An exact copy of all the data below is needed.

--- START ---

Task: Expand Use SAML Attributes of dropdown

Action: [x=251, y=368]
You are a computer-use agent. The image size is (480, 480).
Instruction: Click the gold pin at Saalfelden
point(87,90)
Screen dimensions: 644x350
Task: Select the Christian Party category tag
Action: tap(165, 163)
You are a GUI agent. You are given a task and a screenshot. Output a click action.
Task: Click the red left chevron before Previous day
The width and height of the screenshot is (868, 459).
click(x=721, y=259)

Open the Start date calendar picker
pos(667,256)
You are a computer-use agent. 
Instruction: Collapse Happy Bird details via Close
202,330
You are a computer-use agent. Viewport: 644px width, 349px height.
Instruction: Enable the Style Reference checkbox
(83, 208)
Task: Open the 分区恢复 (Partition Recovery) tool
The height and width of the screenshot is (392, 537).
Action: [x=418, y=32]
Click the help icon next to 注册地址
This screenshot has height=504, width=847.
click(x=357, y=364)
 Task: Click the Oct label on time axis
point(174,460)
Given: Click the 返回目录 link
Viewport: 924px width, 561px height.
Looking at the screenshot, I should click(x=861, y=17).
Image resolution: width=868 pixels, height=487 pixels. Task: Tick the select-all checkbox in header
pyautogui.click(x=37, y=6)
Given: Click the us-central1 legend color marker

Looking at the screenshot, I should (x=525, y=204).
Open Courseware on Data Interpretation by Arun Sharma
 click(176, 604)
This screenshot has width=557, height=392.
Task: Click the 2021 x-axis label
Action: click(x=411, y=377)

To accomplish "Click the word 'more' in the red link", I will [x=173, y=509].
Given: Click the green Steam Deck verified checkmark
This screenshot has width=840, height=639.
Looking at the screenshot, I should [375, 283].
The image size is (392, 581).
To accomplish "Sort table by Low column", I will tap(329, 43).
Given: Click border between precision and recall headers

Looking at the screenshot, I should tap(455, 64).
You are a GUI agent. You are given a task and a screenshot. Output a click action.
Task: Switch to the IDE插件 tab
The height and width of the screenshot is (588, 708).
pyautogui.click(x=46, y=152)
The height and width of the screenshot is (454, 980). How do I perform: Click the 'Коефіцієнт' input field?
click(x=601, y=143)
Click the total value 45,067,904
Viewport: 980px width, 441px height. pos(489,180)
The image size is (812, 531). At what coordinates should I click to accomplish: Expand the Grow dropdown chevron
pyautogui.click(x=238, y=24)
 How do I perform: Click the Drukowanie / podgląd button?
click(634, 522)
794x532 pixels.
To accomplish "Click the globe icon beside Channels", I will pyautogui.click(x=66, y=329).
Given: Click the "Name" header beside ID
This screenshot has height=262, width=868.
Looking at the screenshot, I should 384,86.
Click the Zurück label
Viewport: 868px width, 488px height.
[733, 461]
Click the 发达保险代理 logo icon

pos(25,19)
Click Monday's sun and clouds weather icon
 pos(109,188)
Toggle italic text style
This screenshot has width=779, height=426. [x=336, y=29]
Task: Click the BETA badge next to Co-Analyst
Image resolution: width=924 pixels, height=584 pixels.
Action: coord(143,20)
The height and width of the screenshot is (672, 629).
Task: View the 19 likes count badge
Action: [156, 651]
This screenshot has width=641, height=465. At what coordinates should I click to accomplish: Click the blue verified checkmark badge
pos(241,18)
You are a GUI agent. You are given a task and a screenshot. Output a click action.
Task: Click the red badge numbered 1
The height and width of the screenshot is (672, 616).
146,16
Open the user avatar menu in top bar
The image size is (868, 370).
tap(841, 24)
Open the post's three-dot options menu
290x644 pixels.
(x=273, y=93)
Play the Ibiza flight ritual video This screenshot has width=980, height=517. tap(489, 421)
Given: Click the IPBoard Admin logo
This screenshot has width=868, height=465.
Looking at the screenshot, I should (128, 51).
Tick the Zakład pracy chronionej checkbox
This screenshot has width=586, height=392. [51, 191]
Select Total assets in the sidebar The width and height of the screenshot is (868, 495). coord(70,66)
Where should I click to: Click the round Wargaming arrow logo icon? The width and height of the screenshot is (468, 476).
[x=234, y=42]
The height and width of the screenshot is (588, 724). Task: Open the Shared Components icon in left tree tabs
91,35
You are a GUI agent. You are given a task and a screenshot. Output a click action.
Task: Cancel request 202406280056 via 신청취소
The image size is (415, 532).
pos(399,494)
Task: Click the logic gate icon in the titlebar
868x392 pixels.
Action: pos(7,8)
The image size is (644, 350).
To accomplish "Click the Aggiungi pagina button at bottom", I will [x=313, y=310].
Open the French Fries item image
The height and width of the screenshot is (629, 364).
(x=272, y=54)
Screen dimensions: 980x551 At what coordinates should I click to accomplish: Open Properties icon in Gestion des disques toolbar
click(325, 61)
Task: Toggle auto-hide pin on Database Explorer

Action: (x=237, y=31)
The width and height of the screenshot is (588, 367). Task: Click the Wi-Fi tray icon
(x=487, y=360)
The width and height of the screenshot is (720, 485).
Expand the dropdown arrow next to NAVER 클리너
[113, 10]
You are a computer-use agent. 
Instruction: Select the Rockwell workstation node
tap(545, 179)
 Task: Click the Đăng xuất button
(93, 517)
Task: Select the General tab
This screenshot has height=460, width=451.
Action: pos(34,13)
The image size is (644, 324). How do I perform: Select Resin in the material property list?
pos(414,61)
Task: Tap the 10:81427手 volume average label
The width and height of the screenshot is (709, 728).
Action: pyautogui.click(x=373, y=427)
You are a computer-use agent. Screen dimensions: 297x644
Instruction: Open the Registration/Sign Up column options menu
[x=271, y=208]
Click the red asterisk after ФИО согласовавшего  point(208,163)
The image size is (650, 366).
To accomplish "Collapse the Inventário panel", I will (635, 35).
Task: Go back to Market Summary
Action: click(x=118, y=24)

--- END ---

* Solution to this problem *
Task: Expand Use SAML Attributes of dropdown

Action: [x=251, y=368]
You are a computer-use agent. The image size is (480, 480).
Instruction: Click the gold pin at Saalfelden
point(87,90)
Screen dimensions: 644x350
Task: Select the Christian Party category tag
Action: tap(165, 163)
You are a GUI agent. You are given a task and a screenshot. Output a click action.
Task: Click the red left chevron before Previous day
The width and height of the screenshot is (868, 459).
click(x=721, y=259)

Open the Start date calendar picker
pos(667,256)
You are a computer-use agent. 
Instruction: Collapse Happy Bird details via Close
202,330
You are a computer-use agent. Viewport: 644px width, 349px height.
Instruction: Enable the Style Reference checkbox
(83, 208)
Task: Open the 分区恢复 (Partition Recovery) tool
The height and width of the screenshot is (392, 537).
Action: [x=418, y=32]
Click the help icon next to 注册地址
This screenshot has height=504, width=847.
click(x=357, y=364)
 Task: Click the Oct label on time axis
point(174,460)
Given: Click the 返回目录 link
Viewport: 924px width, 561px height.
Looking at the screenshot, I should click(x=861, y=17).
Image resolution: width=868 pixels, height=487 pixels. Task: Tick the select-all checkbox in header
pyautogui.click(x=37, y=6)
Given: Click the us-central1 legend color marker

Looking at the screenshot, I should (x=525, y=204).
Open Courseware on Data Interpretation by Arun Sharma
 click(176, 604)
This screenshot has width=557, height=392.
Task: Click the 2021 x-axis label
Action: click(x=411, y=377)

To accomplish "Click the word 'more' in the red link", I will [x=173, y=509].
Given: Click the green Steam Deck verified checkmark
This screenshot has width=840, height=639.
Looking at the screenshot, I should [375, 283].
The image size is (392, 581).
To accomplish "Sort table by Low column", I will tap(329, 43).
Given: Click border between precision and recall headers

Looking at the screenshot, I should tap(455, 64).
You are a GUI agent. You are given a task and a screenshot. Output a click action.
Task: Switch to the IDE插件 tab
The height and width of the screenshot is (588, 708).
pyautogui.click(x=46, y=152)
The height and width of the screenshot is (454, 980). How do I perform: Click the 'Коефіцієнт' input field?
click(x=601, y=143)
Click the total value 45,067,904
Viewport: 980px width, 441px height. pos(489,180)
The image size is (812, 531). At what coordinates should I click to accomplish: Expand the Grow dropdown chevron
pyautogui.click(x=238, y=24)
 How do I perform: Click the Drukowanie / podgląd button?
click(634, 522)
794x532 pixels.
To accomplish "Click the globe icon beside Channels", I will pyautogui.click(x=66, y=329).
Given: Click the "Name" header beside ID
This screenshot has height=262, width=868.
Looking at the screenshot, I should 384,86.
Click the Zurück label
Viewport: 868px width, 488px height.
[733, 461]
Click the 发达保险代理 logo icon

pos(25,19)
Click Monday's sun and clouds weather icon
 pos(109,188)
Toggle italic text style
This screenshot has width=779, height=426. [x=336, y=29]
Task: Click the BETA badge next to Co-Analyst
Image resolution: width=924 pixels, height=584 pixels.
Action: coord(143,20)
The height and width of the screenshot is (672, 629).
Task: View the 19 likes count badge
Action: [156, 651]
This screenshot has width=641, height=465. At what coordinates should I click to accomplish: Click the blue verified checkmark badge
pos(241,18)
You are a GUI agent. You are given a task and a screenshot. Output a click action.
Task: Click the red badge numbered 1
The height and width of the screenshot is (672, 616).
146,16
Open the user avatar menu in top bar
The image size is (868, 370).
tap(841, 24)
Open the post's three-dot options menu
290x644 pixels.
(x=273, y=93)
Play the Ibiza flight ritual video This screenshot has width=980, height=517. tap(489, 421)
Given: Click the IPBoard Admin logo
This screenshot has width=868, height=465.
Looking at the screenshot, I should (128, 51).
Tick the Zakład pracy chronionej checkbox
This screenshot has width=586, height=392. [51, 191]
Select Total assets in the sidebar The width and height of the screenshot is (868, 495). coord(70,66)
Where should I click to: Click the round Wargaming arrow logo icon? The width and height of the screenshot is (468, 476).
[x=234, y=42]
The height and width of the screenshot is (588, 724). Task: Open the Shared Components icon in left tree tabs
91,35
You are a GUI agent. You are given a task and a screenshot. Output a click action.
Task: Cancel request 202406280056 via 신청취소
The image size is (415, 532).
pos(399,494)
Task: Click the logic gate icon in the titlebar
868x392 pixels.
Action: pos(7,8)
The image size is (644, 350).
To accomplish "Click the Aggiungi pagina button at bottom", I will [x=313, y=310].
Open the French Fries item image
The height and width of the screenshot is (629, 364).
(x=272, y=54)
Screen dimensions: 980x551 At what coordinates should I click to accomplish: Open Properties icon in Gestion des disques toolbar
click(325, 61)
Task: Toggle auto-hide pin on Database Explorer

Action: (x=237, y=31)
The width and height of the screenshot is (588, 367). Task: Click the Wi-Fi tray icon
(x=487, y=360)
The width and height of the screenshot is (720, 485).
Expand the dropdown arrow next to NAVER 클리너
[113, 10]
You are a computer-use agent. 
Instruction: Select the Rockwell workstation node
tap(545, 179)
 Task: Click the Đăng xuất button
(93, 517)
Task: Select the General tab
This screenshot has height=460, width=451.
Action: pos(34,13)
The image size is (644, 324). How do I perform: Select Resin in the material property list?
pos(414,61)
Task: Tap the 10:81427手 volume average label
The width and height of the screenshot is (709, 728).
Action: pyautogui.click(x=373, y=427)
You are a computer-use agent. Screen dimensions: 297x644
Instruction: Open the Registration/Sign Up column options menu
[x=271, y=208]
Click the red asterisk after ФИО согласовавшего  point(208,163)
The image size is (650, 366).
To accomplish "Collapse the Inventário panel", I will (635, 35).
Task: Go back to Market Summary
Action: click(x=118, y=24)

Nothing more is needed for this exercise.